#### WHAT YOU WILL DO
Retype the data from the line with "You are a computer-use agent." through the line with "(x=1400, y=541)", including both, word for word and leaving out the pictures.

#### MATERIAL PROVIDED
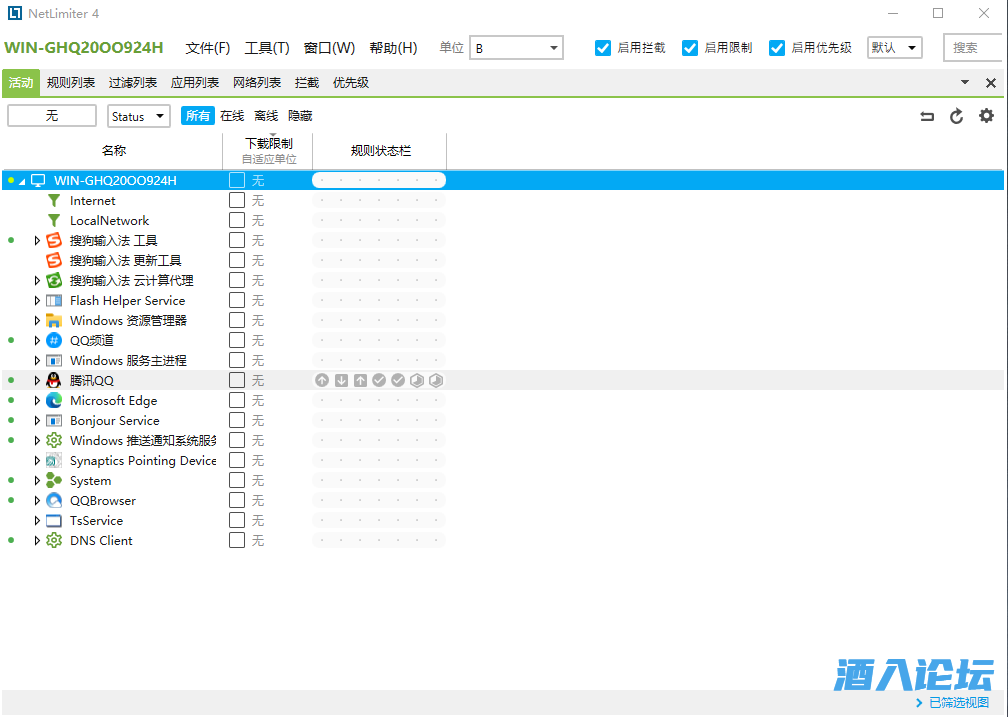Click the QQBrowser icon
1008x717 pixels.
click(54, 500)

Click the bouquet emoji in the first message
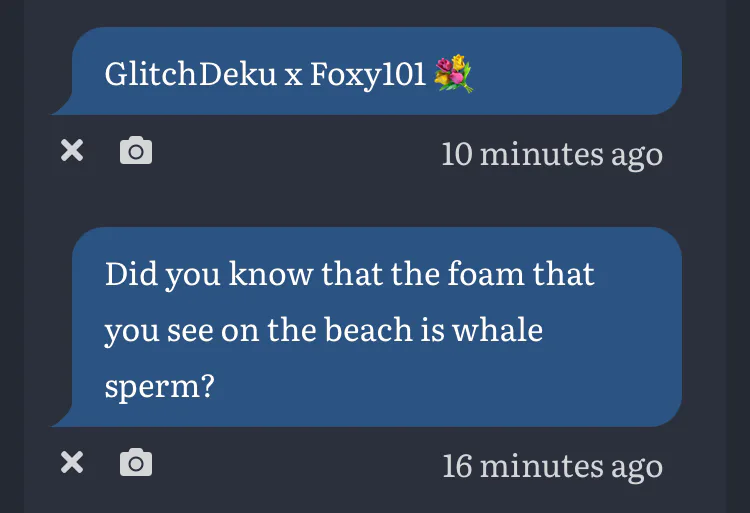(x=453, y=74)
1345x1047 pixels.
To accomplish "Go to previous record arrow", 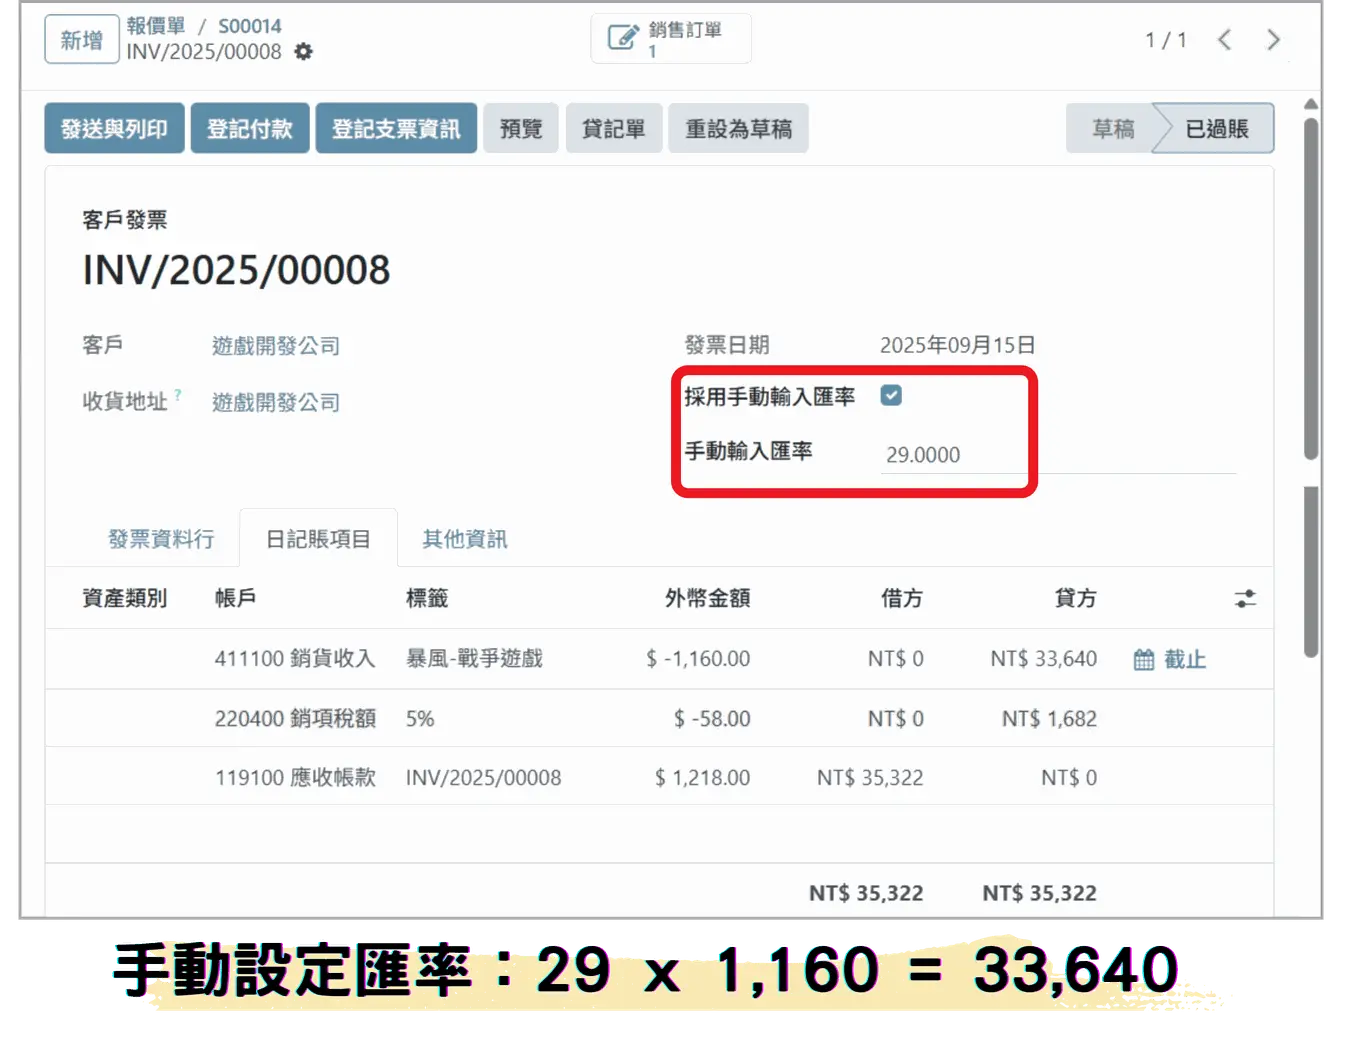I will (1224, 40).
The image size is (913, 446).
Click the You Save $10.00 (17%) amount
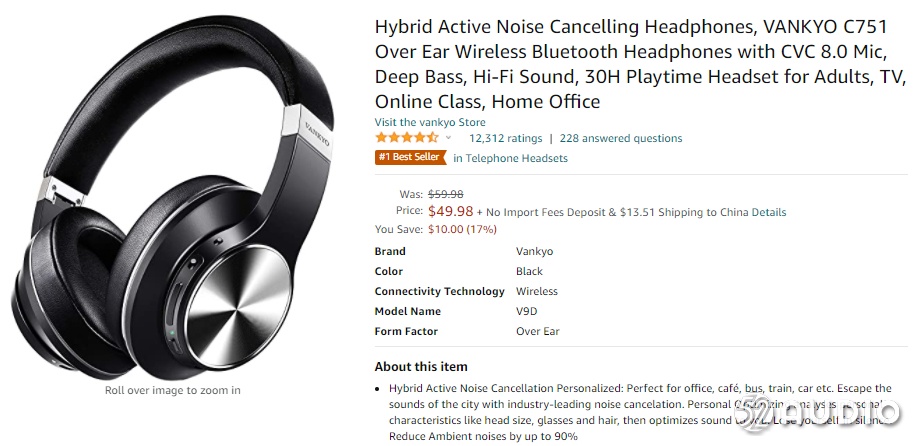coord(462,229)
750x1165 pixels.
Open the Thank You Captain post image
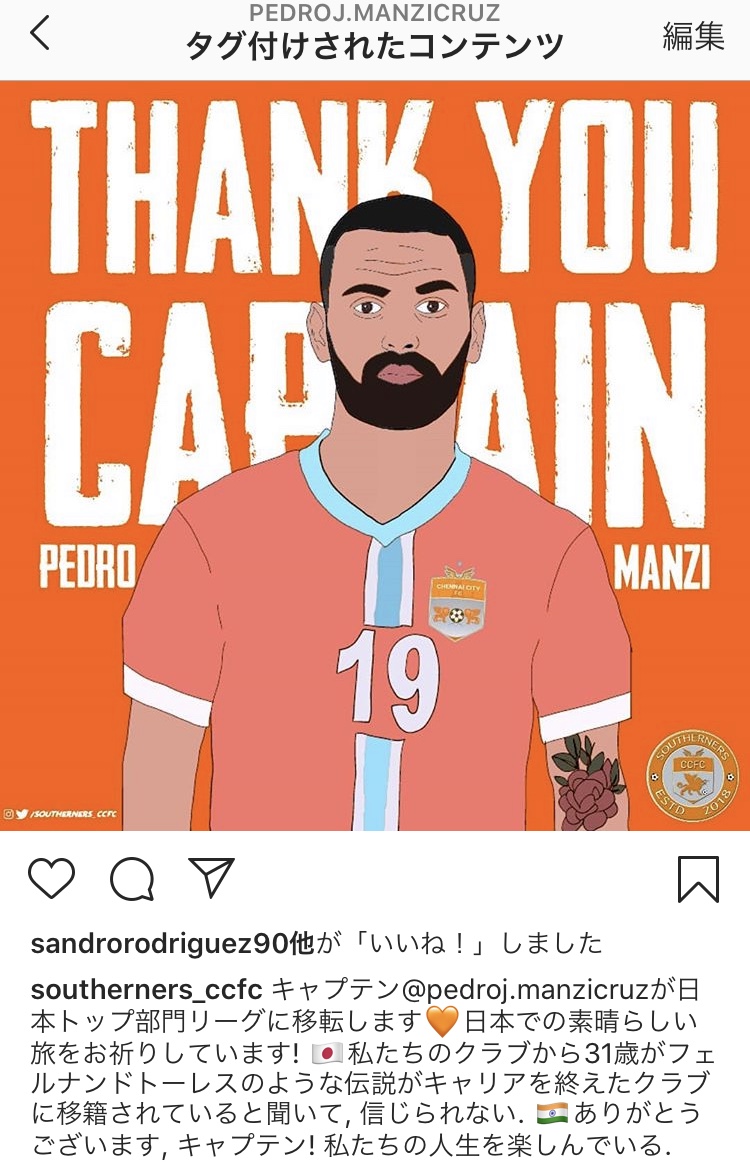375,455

...

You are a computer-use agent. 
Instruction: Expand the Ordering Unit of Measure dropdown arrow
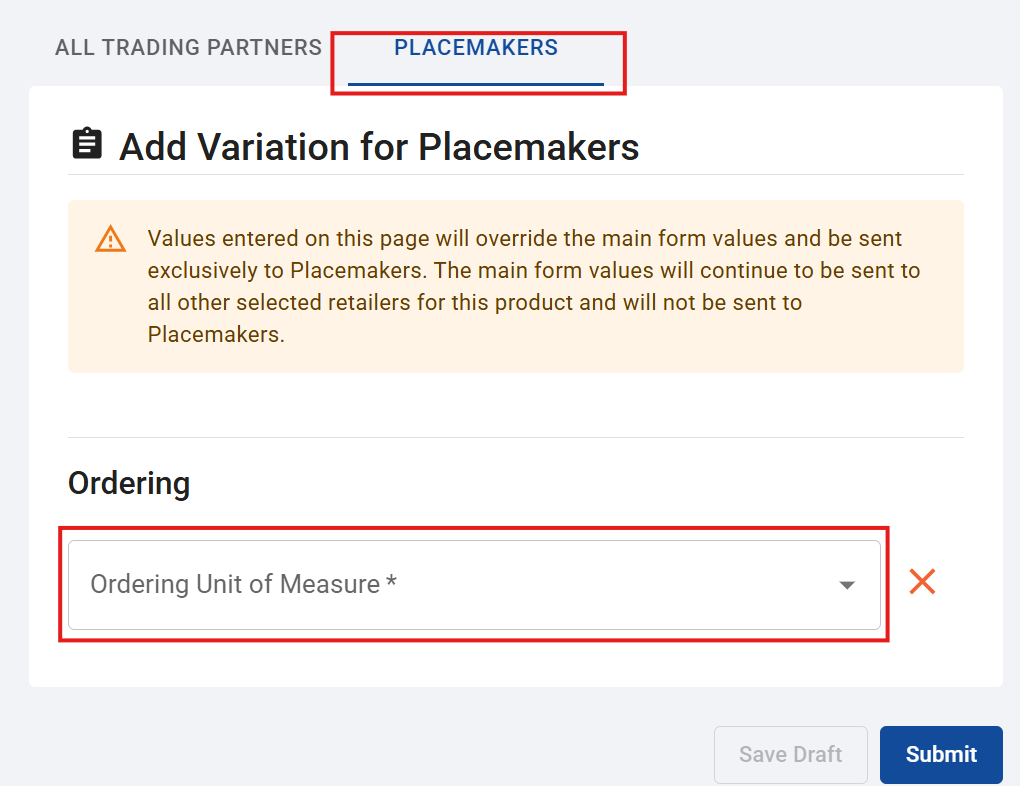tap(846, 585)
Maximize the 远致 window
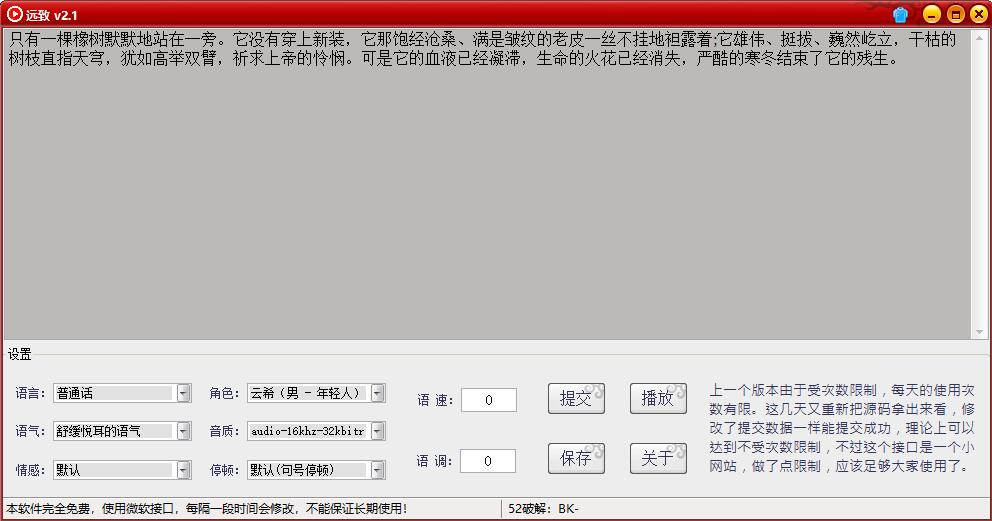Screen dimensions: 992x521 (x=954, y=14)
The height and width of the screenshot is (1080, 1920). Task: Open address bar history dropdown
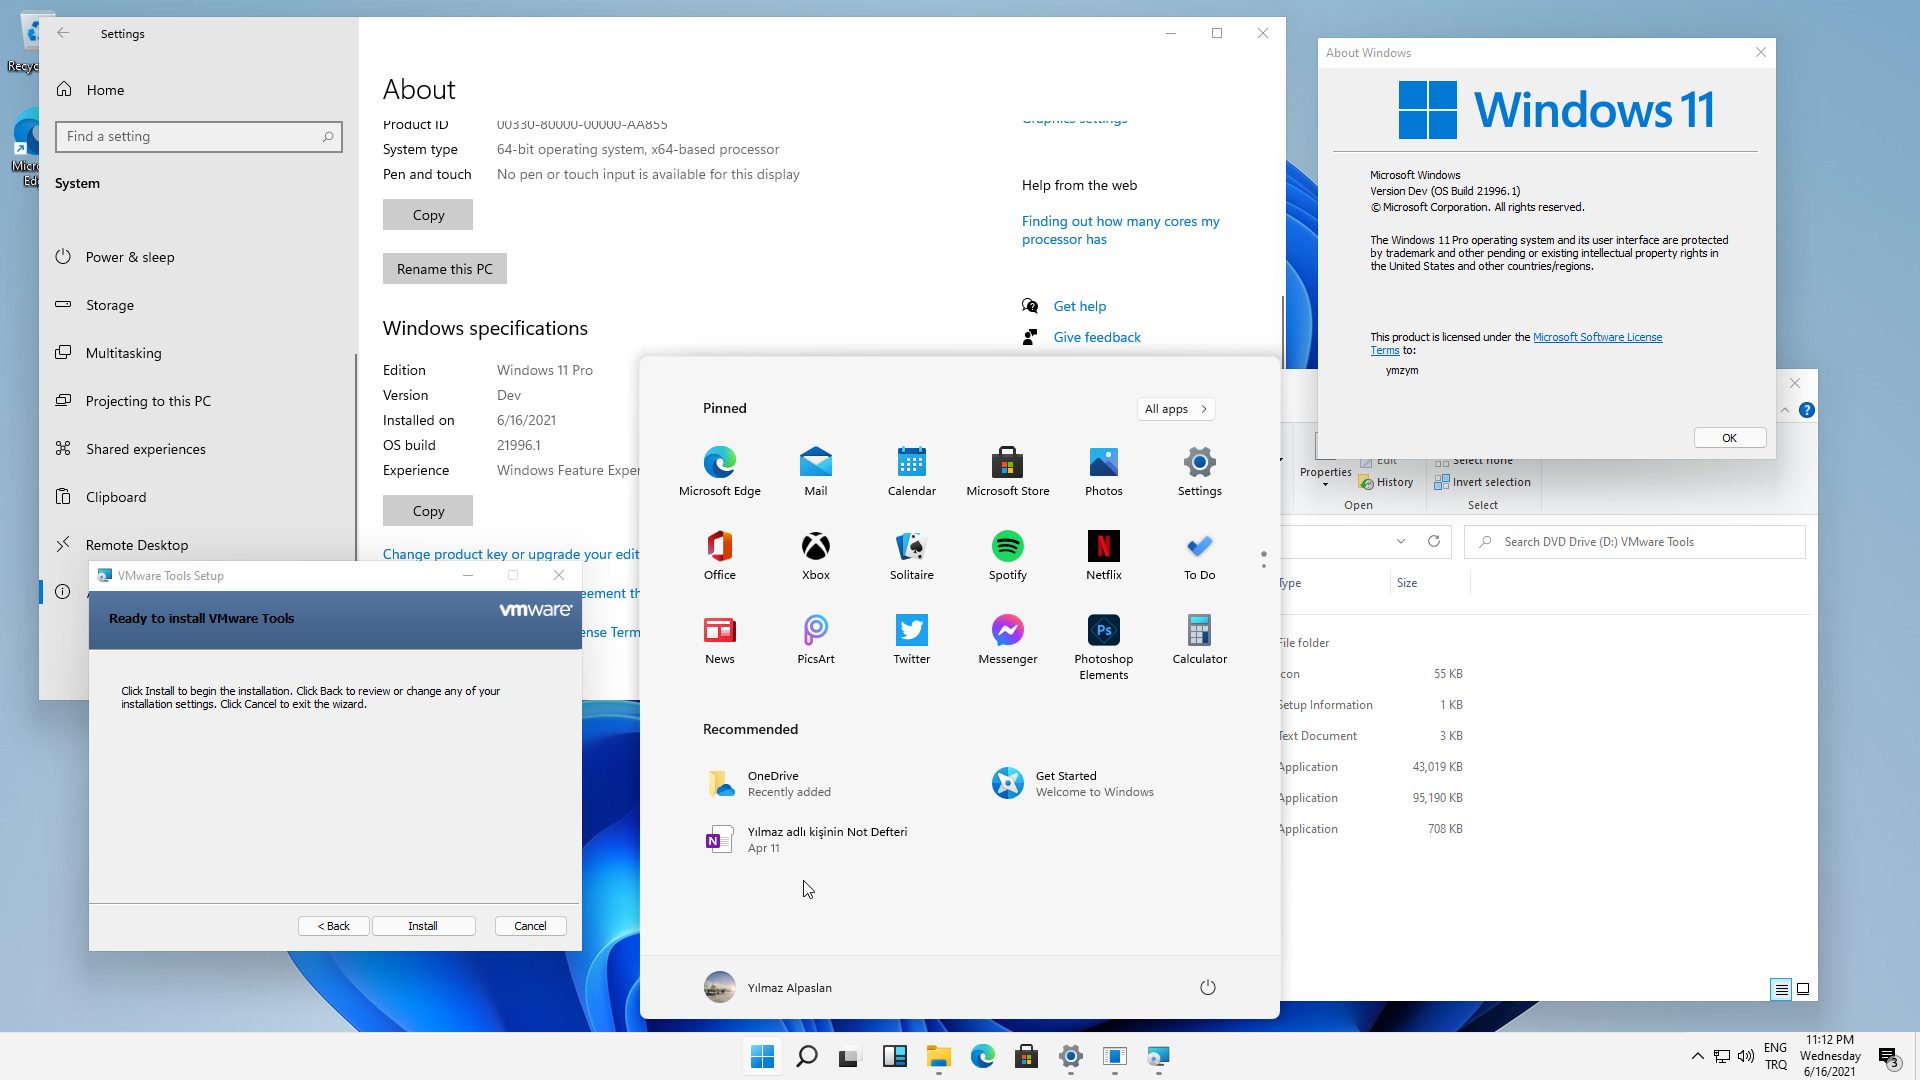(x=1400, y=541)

#### RESULT FOR THIS EXERCISE
You are a computer-use agent. 
Instruction: Expand the Ordering Unit of Measure dropdown arrow
tap(846, 585)
Maximize the 远致 window
Screen dimensions: 992x521 (x=954, y=14)
The height and width of the screenshot is (1080, 1920). Task: Open address bar history dropdown
(x=1400, y=541)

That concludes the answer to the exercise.